Written task:
Show every line of the entries below that contains the string "height", copying each line in full. Case is significant.

Input records:
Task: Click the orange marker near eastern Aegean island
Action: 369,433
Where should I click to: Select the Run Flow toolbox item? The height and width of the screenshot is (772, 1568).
--
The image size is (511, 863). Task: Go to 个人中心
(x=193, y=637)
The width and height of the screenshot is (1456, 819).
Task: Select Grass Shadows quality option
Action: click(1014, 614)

Result of this task:
Where should I click to: Select the Run Flow toolbox item? The height and width of the screenshot is (772, 1568).
The width and height of the screenshot is (1456, 819).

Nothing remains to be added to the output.